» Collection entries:

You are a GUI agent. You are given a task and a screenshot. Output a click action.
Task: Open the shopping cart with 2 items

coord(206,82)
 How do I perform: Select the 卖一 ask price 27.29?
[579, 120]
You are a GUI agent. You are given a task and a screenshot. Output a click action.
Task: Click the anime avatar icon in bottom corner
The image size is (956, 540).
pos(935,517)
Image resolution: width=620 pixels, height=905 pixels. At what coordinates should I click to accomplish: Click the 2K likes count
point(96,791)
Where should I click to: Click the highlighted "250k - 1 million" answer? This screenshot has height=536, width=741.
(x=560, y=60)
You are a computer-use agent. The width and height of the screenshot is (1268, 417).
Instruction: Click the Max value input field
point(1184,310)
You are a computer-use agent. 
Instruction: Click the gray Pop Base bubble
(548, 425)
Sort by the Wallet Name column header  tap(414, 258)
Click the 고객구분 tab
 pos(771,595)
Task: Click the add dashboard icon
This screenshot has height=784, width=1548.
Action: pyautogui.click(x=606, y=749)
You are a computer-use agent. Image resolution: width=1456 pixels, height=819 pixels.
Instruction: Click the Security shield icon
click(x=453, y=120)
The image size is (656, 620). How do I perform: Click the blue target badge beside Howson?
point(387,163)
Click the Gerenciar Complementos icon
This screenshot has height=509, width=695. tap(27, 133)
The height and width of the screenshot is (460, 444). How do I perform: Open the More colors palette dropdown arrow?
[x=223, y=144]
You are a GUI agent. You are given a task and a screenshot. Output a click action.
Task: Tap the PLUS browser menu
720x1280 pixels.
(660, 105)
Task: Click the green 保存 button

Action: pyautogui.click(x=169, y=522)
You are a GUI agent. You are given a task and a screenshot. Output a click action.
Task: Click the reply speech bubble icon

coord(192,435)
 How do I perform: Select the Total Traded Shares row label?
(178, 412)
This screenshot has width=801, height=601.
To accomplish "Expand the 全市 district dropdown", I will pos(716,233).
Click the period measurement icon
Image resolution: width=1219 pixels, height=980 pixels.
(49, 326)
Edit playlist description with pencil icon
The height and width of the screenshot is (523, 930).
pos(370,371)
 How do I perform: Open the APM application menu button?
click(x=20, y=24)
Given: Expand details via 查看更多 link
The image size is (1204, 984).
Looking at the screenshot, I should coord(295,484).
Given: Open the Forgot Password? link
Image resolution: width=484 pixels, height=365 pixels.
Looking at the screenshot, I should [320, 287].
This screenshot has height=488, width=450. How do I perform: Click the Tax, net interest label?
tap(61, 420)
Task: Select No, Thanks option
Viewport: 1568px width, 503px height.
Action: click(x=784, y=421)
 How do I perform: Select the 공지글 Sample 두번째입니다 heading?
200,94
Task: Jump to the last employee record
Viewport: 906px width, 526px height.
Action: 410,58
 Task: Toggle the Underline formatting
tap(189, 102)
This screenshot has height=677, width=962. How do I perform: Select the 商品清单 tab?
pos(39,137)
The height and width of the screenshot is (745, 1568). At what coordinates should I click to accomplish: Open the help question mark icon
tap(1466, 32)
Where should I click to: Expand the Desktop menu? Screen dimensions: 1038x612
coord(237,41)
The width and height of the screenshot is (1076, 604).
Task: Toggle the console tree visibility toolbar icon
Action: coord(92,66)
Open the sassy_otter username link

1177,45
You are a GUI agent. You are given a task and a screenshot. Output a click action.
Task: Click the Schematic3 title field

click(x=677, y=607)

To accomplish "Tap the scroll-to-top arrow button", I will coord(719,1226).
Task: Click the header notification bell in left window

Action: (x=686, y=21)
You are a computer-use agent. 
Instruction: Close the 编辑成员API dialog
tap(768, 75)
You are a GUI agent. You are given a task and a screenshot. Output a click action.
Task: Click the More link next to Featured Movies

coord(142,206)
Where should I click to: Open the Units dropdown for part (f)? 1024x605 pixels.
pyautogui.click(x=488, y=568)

» Assignment: Please print the records above exactly from their first line. End with the line containing "Task: Click the anime", and include it.

» Task answer:
You are a GUI agent. You are given a task and a screenshot. Output a click action.
Task: Open the shopping cart with 2 items

coord(206,82)
 How do I perform: Select the 卖一 ask price 27.29?
[579, 120]
You are a GUI agent. You are given a task and a screenshot. Output a click action.
Task: Click the anime avatar icon in bottom corner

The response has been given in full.